Of the 115 households, 37.4% of which had children under the age of 18 living with them, 52.2% were married couples living together, 13.0% were cohabitating couples, 17.4% had a female householder with no spouse or partner present and 17.4% had a male householder with no spouse or partner present. 29.6% of all households were non-families. 22.6% of all households were made up of individuals, 13.0% had someone living alone who was 65 years old or older.

The median age in the city was 35.2 years. 30.1% of the residents were under the age of 20; 4.7% were between the ages of 20 and 24; 25.0% were from 25 and 44; 26.4% were from 45 and 64; and 13.9% were 65 years of age or older. The gender makeup of the city was 51.4% male and 48.6% female.

===2010 census===
As of the census of 2010, there were 311 people, 111 households, and 85 families living in the city. The population density was 2221.4 PD/sqmi. There were 122 housing units at an average density of 871.4 /sqmi. The racial makeup of the city was 94.2% White, 0.3% Asian, 2.3% from other races, and 3.2% from two or more races. Hispanic or Latino of any race were 7.4% of the population.

There were 111 households, of which 39.6% had children under the age of 18 living with them, 55.0% were married couples living together, 13.5% had a female householder with no husband present, 8.1% had a male householder with no wife present, and 23.4% were non-families. 17.1% of all households were made up of individuals, and 6.3% had someone living alone who was 65 years of age or older. The average household size was 2.80 and the average family size was 3.05.

The median age in the city was 34.4 years. 27.7% of residents were under the age of 18; 9.6% were between the ages of 18 and 24; 26.4% were from 25 to 44; 26% were from 45 to 64; and 10.3% were 65 years of age or older. The gender makeup of the city was 46.3% male and 53.7% female.

===2000 census===
As of the census of 2000, there were 283 people, 113 households, and 80 families living in the city. The population density was 2,119.8 PD/sqmi. There were 120 housing units at an average density of 898.8 /sqmi. The racial makeup of the city was 98.94% White, and 1.06% from two or more races. Hispanic or Latino of any race were 1.41% of the population.

There were 113 households, out of which 30.1% had children under the age of 18 living with them, 58.4% were married couples living together, 7.1% had a female householder with no husband present, and 29.2% were non-families. 26.5% of all households were made up of individuals, and 13.3% had someone living alone who was 65 years of age or older. The average household size was 2.50 and the average family size was 3.01.

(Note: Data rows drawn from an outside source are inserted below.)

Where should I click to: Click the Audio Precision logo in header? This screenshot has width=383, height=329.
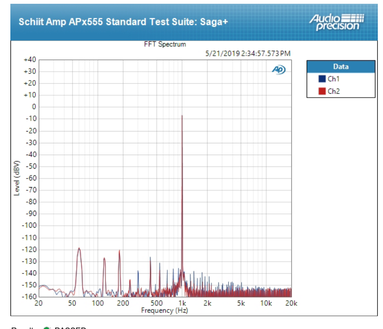[x=336, y=22]
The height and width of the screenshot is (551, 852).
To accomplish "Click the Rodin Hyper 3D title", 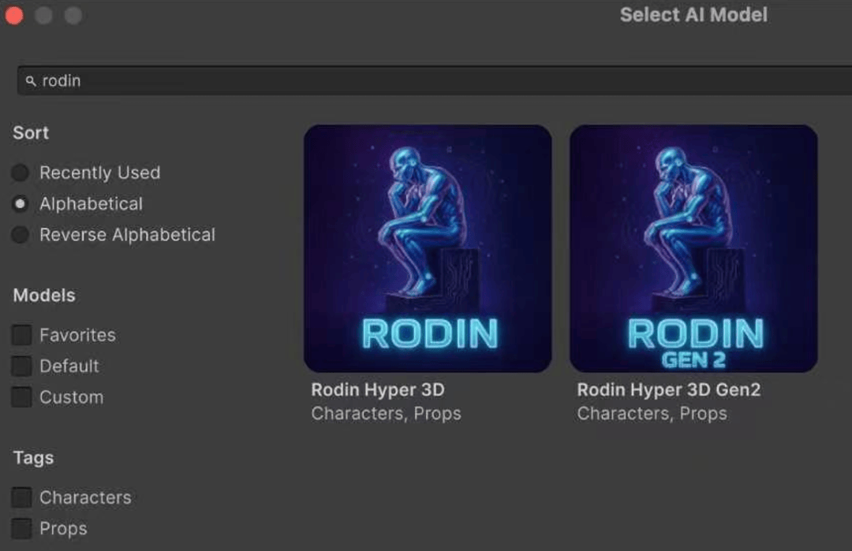I will pyautogui.click(x=378, y=390).
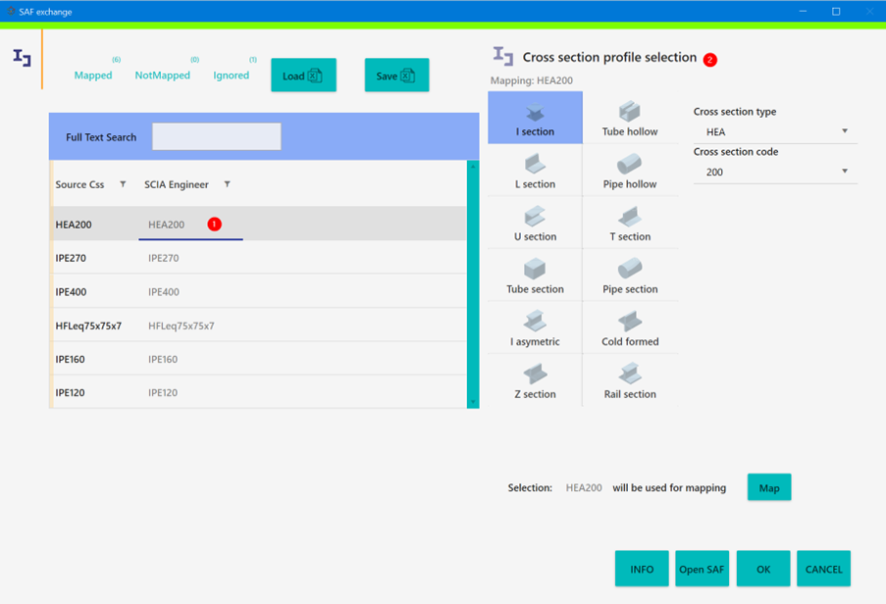886x604 pixels.
Task: Switch to the NotMapped filter tab
Action: click(x=162, y=76)
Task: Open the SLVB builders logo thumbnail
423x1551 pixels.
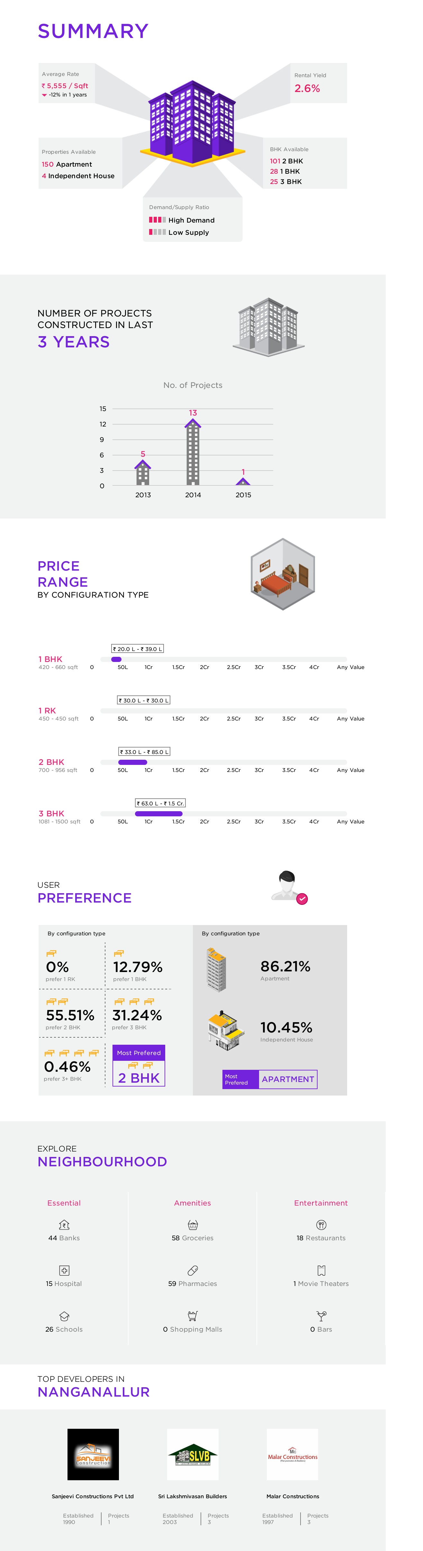Action: point(193,1454)
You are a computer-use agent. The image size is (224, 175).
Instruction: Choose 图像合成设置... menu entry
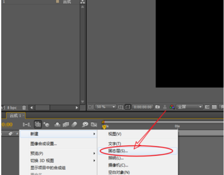[44, 144]
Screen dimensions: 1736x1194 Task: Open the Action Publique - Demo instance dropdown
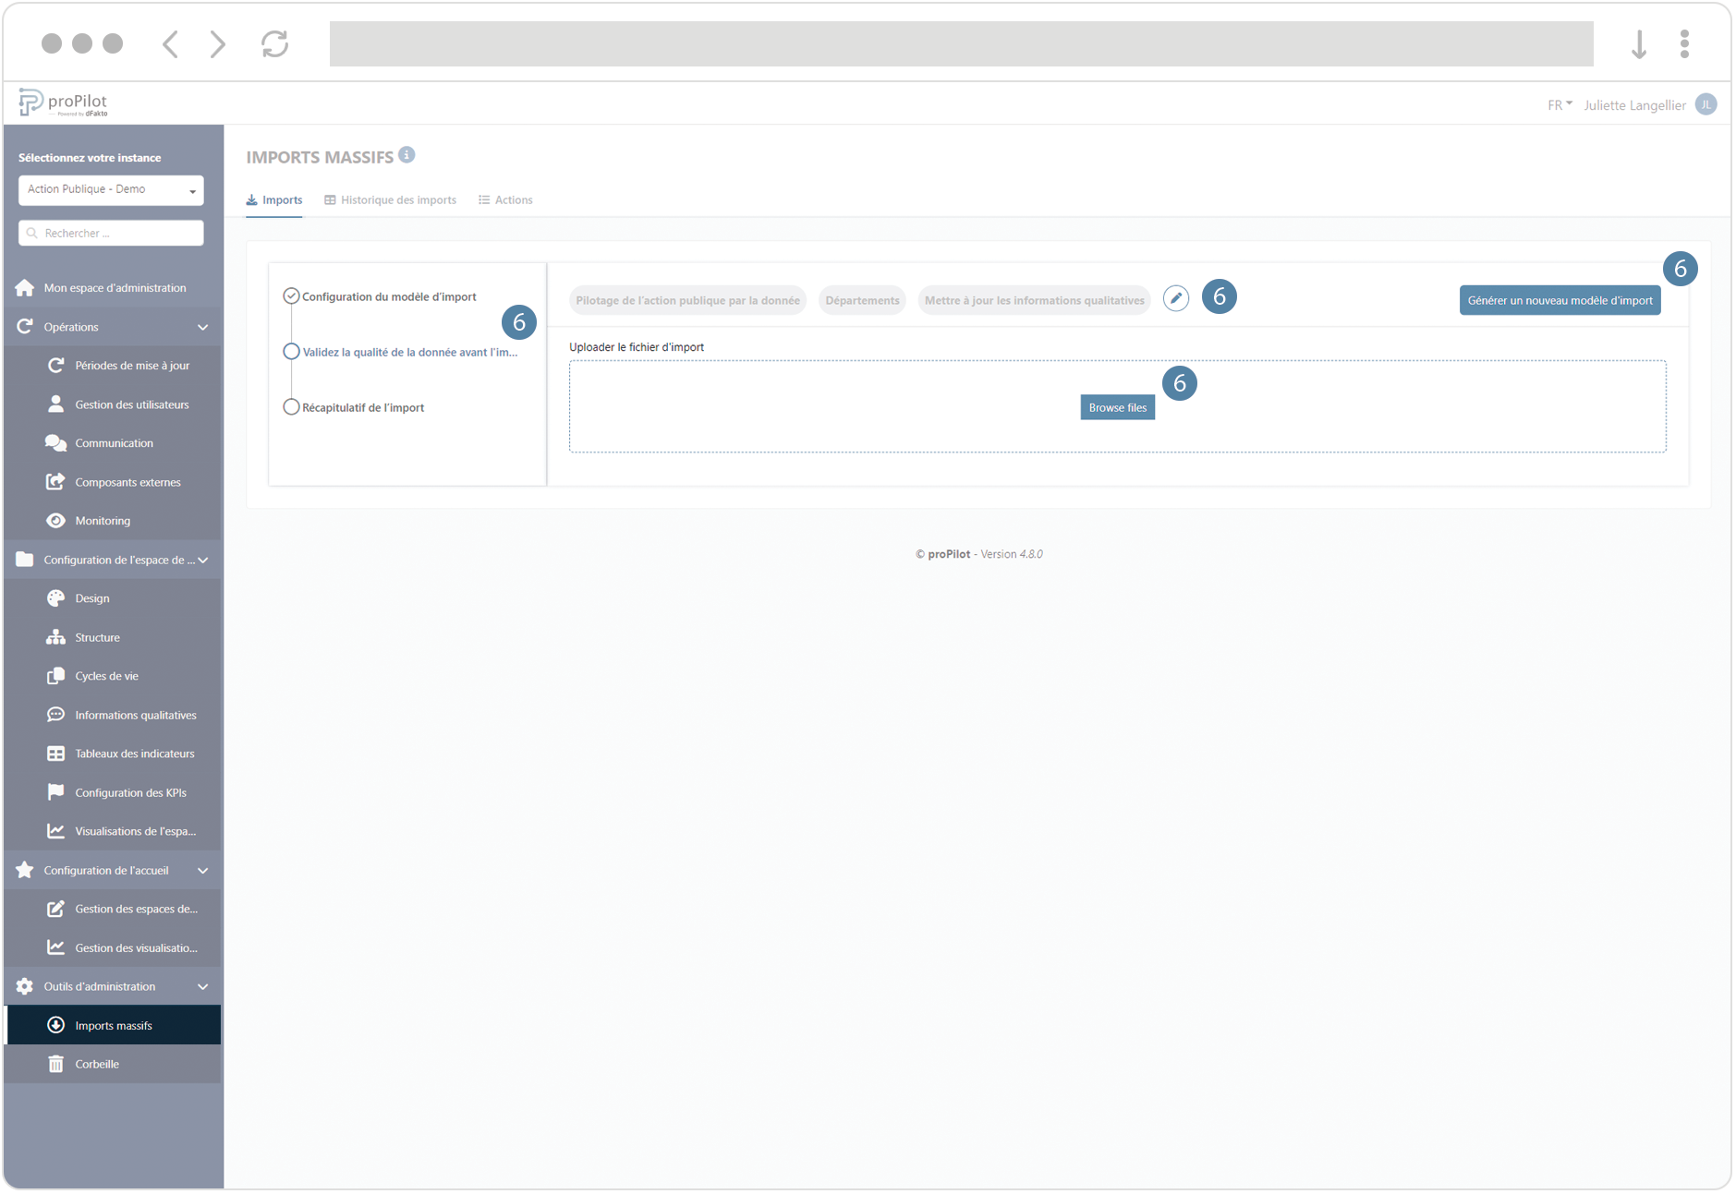point(111,189)
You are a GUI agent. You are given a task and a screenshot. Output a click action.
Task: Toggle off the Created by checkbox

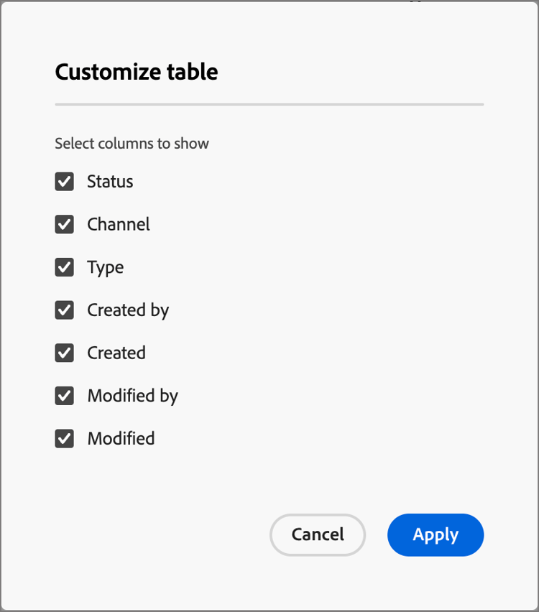[x=65, y=310]
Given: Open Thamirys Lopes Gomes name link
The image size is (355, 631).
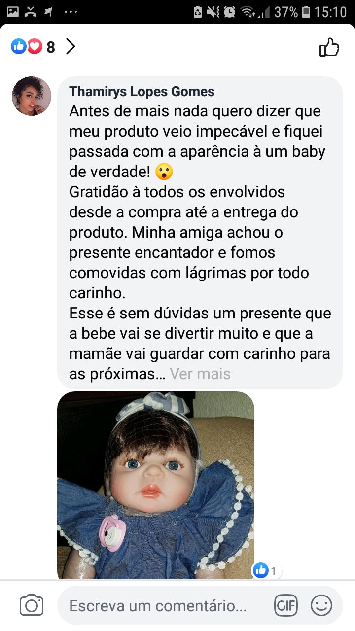Looking at the screenshot, I should click(142, 91).
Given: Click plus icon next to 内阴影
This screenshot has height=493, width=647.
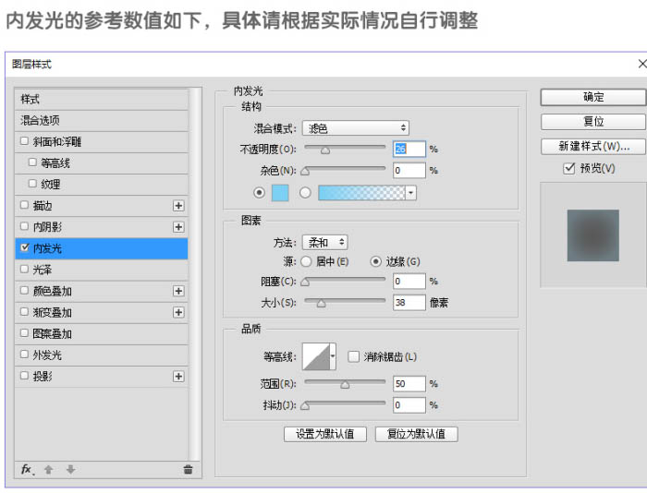Looking at the screenshot, I should 178,227.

In the city, the population was spread out, with 26.9% under the age of 18, 9.9% from 18 to 24, 30.0% from 25 to 44, 23.0% from 45 to 64, and 10.2% who were 65 years of age or older. The median age was 34 years. For every 100 females, there were 91.2 males. For every 100 females age 18 and over, there were 99.0 males.

The median income for a household in the city was $31,875, and the median income for a family was $43,929. Males had a median income of $31,250 versus $24,583 for females. The per capita income for the city was $20,269. About 6.0% of families and 9.4% of the population were below the poverty line, including 11.9% of those under the age of eighteen and 11.1% of those 65 or over.

==Education==
The West Liberty Community School District operates local public schools.